The Commission’s refusal to honor the FOIA request rested on exemption 7(A), 5 U.S.C. § 552(b)(7)(A), which excludes “records or information compiled for law enforcement purposes” to the extent that production “could reasonably be expected to interfere with enforcement proceedings.” The declaration of an attorney in the Commission’s Division of Enforcement explains why rеleasing these records might interfere with the investigation and any resulting enforcement proceeding. According to the declaration, Jacobi represented not only Swan and Tele-tek, but also six other people and entities in connection with this matter, and may himself have participated in the transactions under examination. The records encompassed within the FOIA request disclose the identities of witnesses, contain information obtained from sources other than Swan and Teletek, and reflect the Commission staffs selective recording of Jacobi’s statements, revealing the scope and focus of the investigation.
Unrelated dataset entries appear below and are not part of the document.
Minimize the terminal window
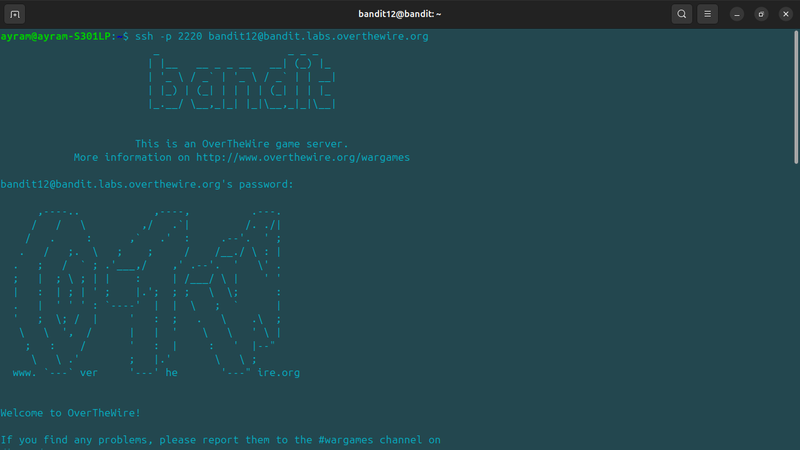Image resolution: width=800 pixels, height=450 pixels. pos(737,14)
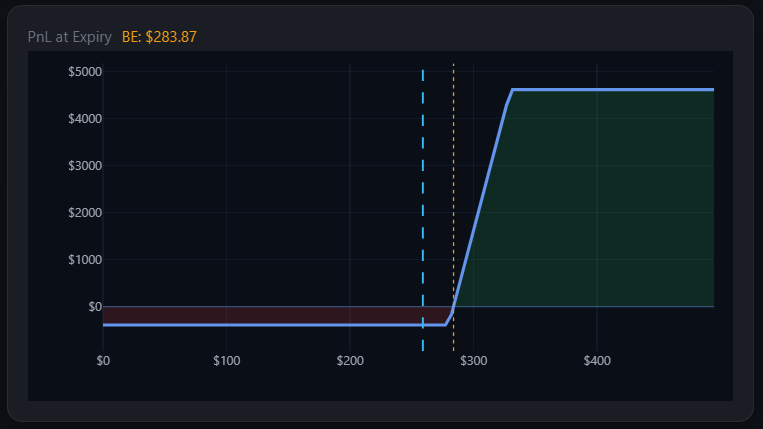Click the rising diagonal segment of the payoff line
The image size is (763, 429).
(x=482, y=200)

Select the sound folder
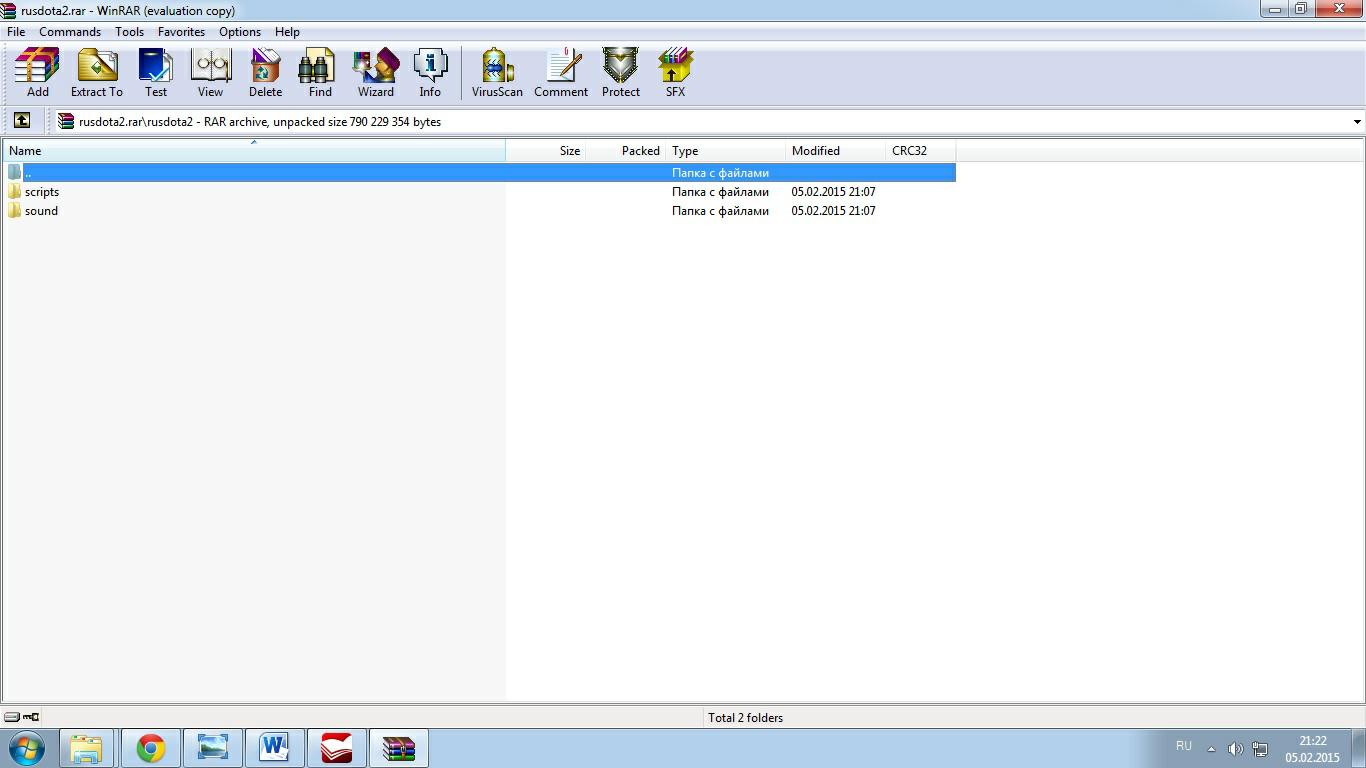(41, 211)
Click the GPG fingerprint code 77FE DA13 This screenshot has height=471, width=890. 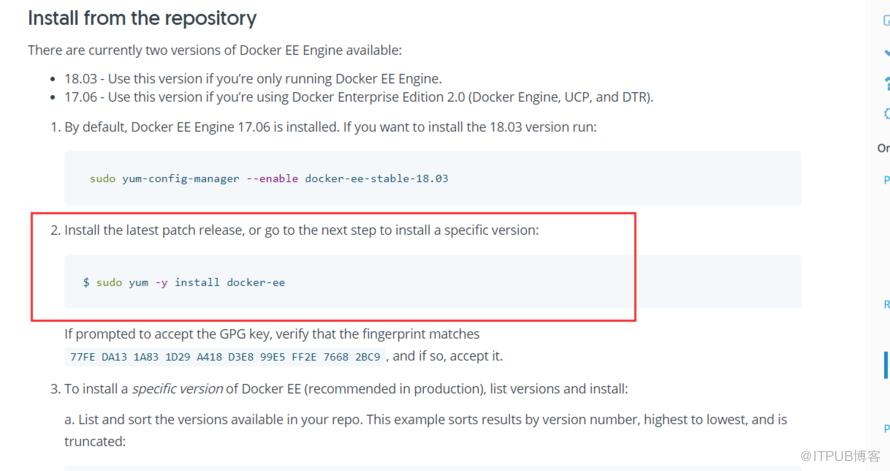point(225,357)
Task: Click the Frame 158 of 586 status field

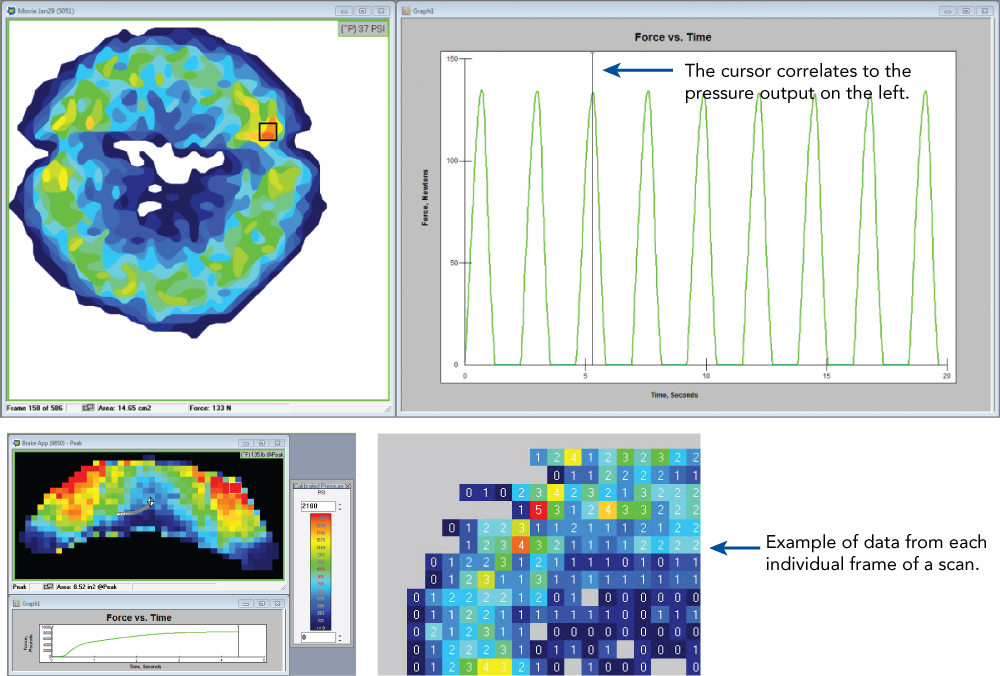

Producing these records would risk allowing those under Commission scrutiny to tailor their testimony, intimidate witnesses, manufacture favorable evidence, and conceal damaging evidence. On its face, the declaratiоn seems to satisfy the burden exemption 7(A) imposes on the Commission.
See, e.g., NLRB v. Robbins Tire & Rubber Co.,
Rather than contesting the declaration directly, Swan and Teletek insist that these records are outside exemption 7(A) because they refleсt statements of their attorney while he represented them. The idea is that information their attorney conveyed to the Commission must be treated as coming from them. How, then, can giving them information they provided “interfere” with the Commission’s “enforcement proceedings”? Interference, they say, could result only if the requester would wind up learning something new.
Swan and Teletek’s argument contains more than a few holes. They cannot know for certain what Jacobi said to the Commission, so it is hardly correct for them to say they are merely requesting information they already possess. Also, there is no reason to suppose that everything Jacоbi said amounted to a representation on their behalf. Jacobi had other clients and he appears to have a personal stake in the Commission’s inquiry. At any rate, the position Swan and Teletek advance embodies a mistaken legal theory.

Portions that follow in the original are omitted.